Roma es la mañana esplendorosa de primavera. Cuando la Vía del Corso que recorro está en la penumbra del amanecer, aunque al fondo, el Capitolio ya recibe los primeros rayos de sol. Cierro los ojos. Me inundo de la incomparable luz romana de la primavera. Del perfume de su historia irrepetible. La sensación, inequívoca, de sentirme único en el mundo. No soy nadie, pero, a cambio, la ciudad es toda mía. En mis recuerdos y en mis memorias de juventud. Una “carrozzella” trota por delante del campanario románico de Santa Maria in Cosmedin y su Bocca della Veritá, circunvalo la muralla Aureliana, atravieso la rosaleda del Viale Murcia y entro en el Giardino degli Aranci. 

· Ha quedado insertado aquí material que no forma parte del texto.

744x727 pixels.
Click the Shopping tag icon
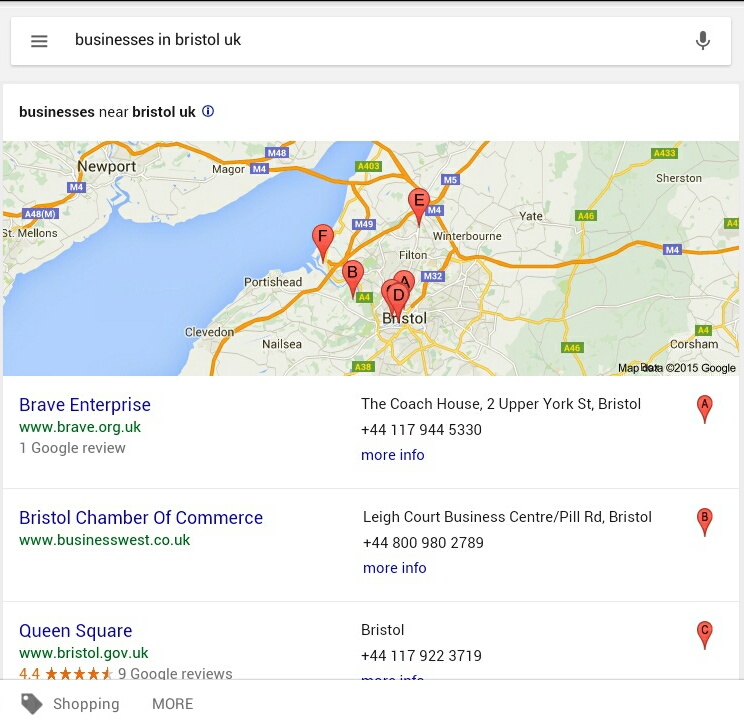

Al fondo de la hilera de naranjos, desde esta terraza de Santa Sabina, sobre el Aventino, que domina el río, envuelto en la calima matinal, el gigantesco Cupolone del Vaticano. ¡Me dejé tantas cosas en el camino! Por eso ahora imagino las “fontanas” (‘Serenella, in questo vento di mare, di pini, nel nostro anno tra la guerra ed il Duemila.’), las callejuelas atestadas del Trastévere, la soledad en Piazza delle Tartarughe, el ajetreado mercado de Campo dei Fiori y la estatua de mi colega Giordano Bruno achicharrado en la hoguera. 

Y pese a los años y la distancia, sigue siendo sólo mía. "The old river flows / while I look at/ my youth goes too " [Roma, otoño 1986, Nikon FE, Ektachrome 64]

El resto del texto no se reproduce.